W3C home > Mailing lists > Public > whatwg@whatwg.org > April 2012

[whatwg] Encoding Standard (mostly complete)

From: Anne van Kesteren <annevk@opera.com>
Date: Wed, 18 Apr 2012 19:12:46 +0200
Message-ID: <op.wcy0rkn264w2qv@annevk-macbookpro.local>
On Wed, 18 Apr 2012 15:40:33 +0200, Glenn Maynard <glenn at zewt.org> wrote:
> "This is a decoder error" seems odd; it's descriptive language ("this  
> thing must be made true") rather than declarative ("do this thing").   
> I'd suggest the declarative language "Emit a decoder error" and "Emit an  
> encoder error".

Yes. Awesome suggestion implemented.


> "If code point is equal or greater than lower boundary" is more naturally
> "greater than or equal to" (and "less than or equal to").  That said,  
> this would be much clearer with interval syntax:
>
> "If code point is in the range [*lower boundary*, 0x10FFFF] and is not in
> the range [0xD800, 0xDFFF], emit code point (and continue)."
>
> which I think is easier to read, and also makes it clear that the "0xD800
> to 0xDFFF" is a closed interval (0xD800 and 0xDFFF are included).

Then we'd first have to introduce interval syntax to the English language.  
We could do that I suppose in the Terminology section if you think it  
would be better.


>> An encoder contains one or more encoder error points.
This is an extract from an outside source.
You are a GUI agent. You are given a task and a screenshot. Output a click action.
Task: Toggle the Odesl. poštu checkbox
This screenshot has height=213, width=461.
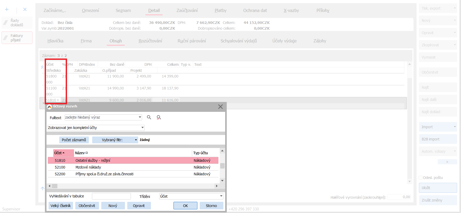coord(420,178)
Unless stated
>> otherwise the encoder is terminated at that point.
>
> Encoding form data, at least, doesn't abort on the first error; any
> unrepresentable codepoints are encoded as as &x1234;.  (It would sure be
> nice if encoding to non-Unicode-based encodings would just *always* use
> that syntax for non-ASCII, so the encoders could be dropped, but I guess
> that would trigger bugs in pages that are currently masked...)  Is there
> any encoding path in browsers that does give up on the first error?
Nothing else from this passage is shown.